##### DATA FOR ANALYSIS #####
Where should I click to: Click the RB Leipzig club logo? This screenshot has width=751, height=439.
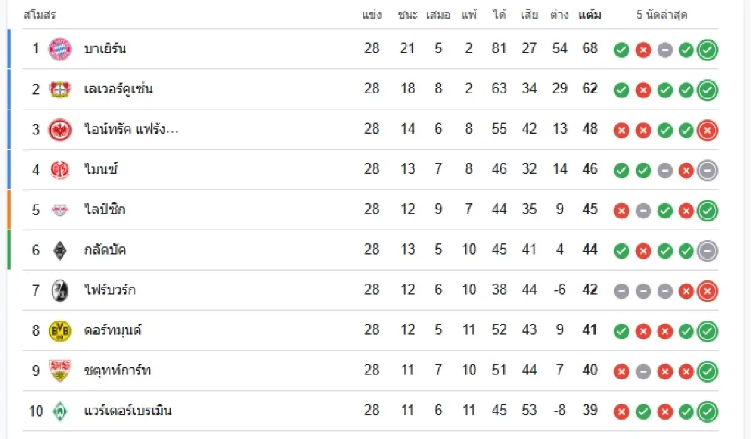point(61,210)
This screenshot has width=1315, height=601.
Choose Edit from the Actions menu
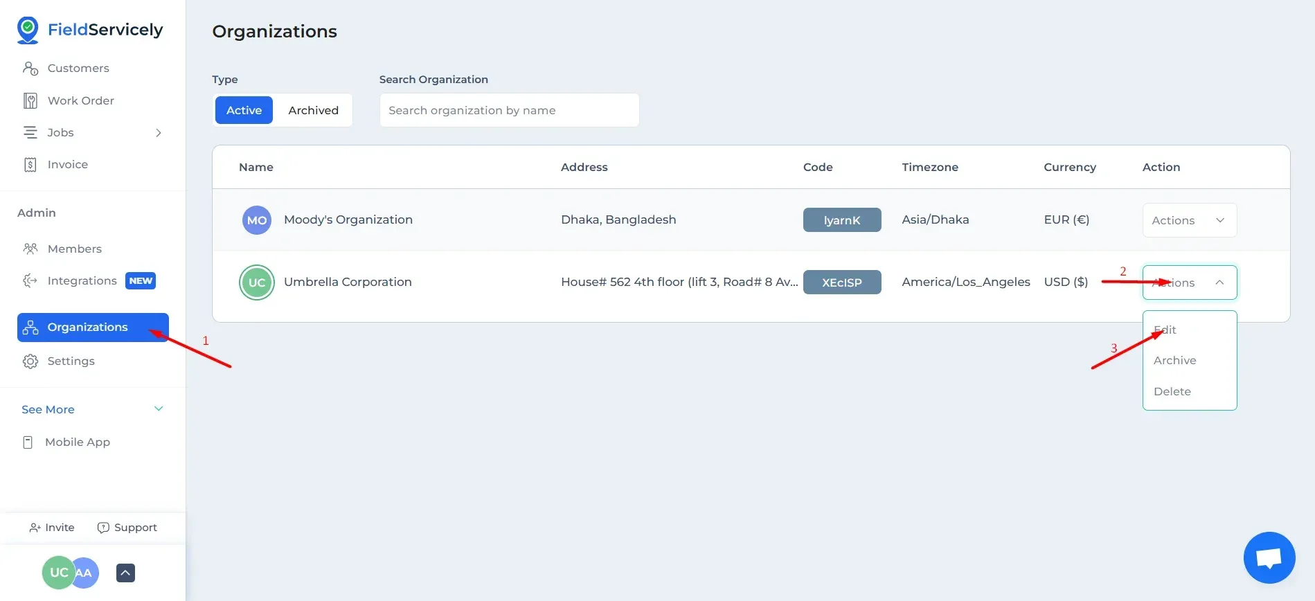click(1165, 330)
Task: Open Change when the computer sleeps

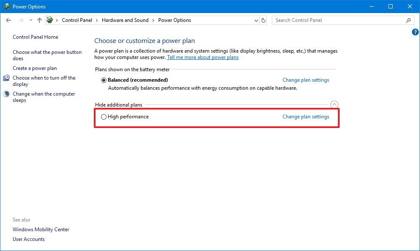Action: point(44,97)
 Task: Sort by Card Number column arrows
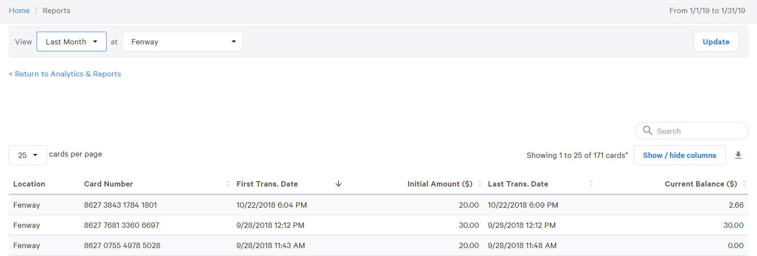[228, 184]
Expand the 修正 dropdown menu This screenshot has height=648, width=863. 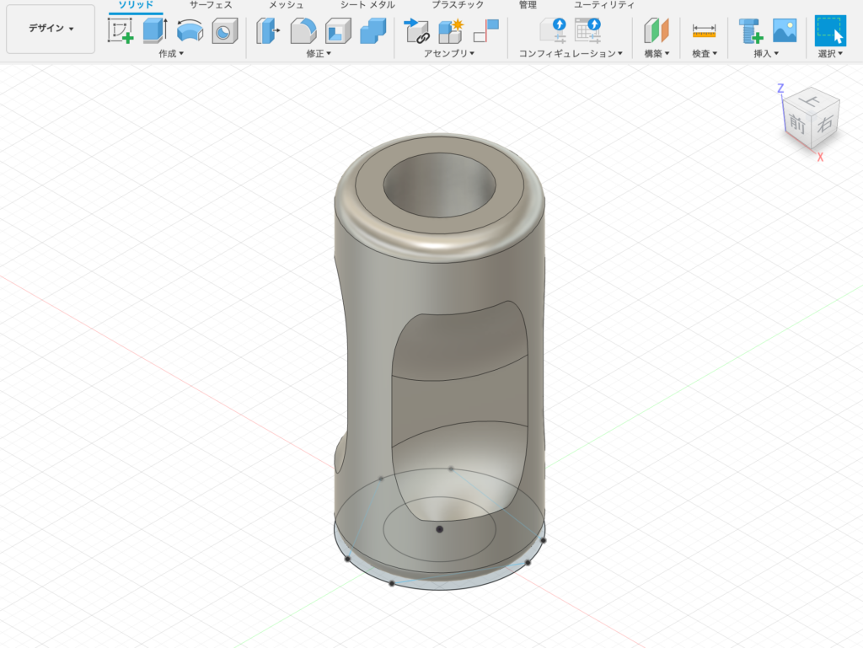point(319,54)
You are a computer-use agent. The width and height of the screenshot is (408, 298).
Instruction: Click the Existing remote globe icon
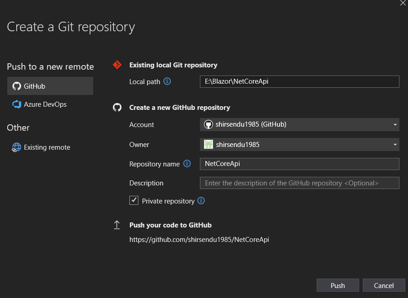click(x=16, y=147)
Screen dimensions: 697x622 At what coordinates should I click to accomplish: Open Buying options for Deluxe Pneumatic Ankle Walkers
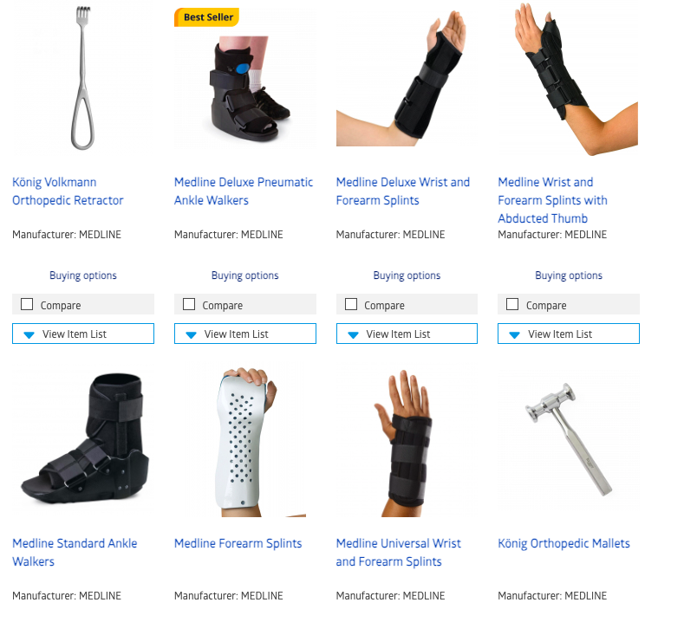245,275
#####
=== TASK DETAILS ===
Return, exactly as they appear, the lines from the line containing "Screen dimensions: 697x622" through the end of the records above, both ends included, without pictures.

=== EXERCISE SOLUTION ===
Screen dimensions: 697x622 At what coordinates should I click to accomplish: Open Buying options for Deluxe Pneumatic Ankle Walkers
245,275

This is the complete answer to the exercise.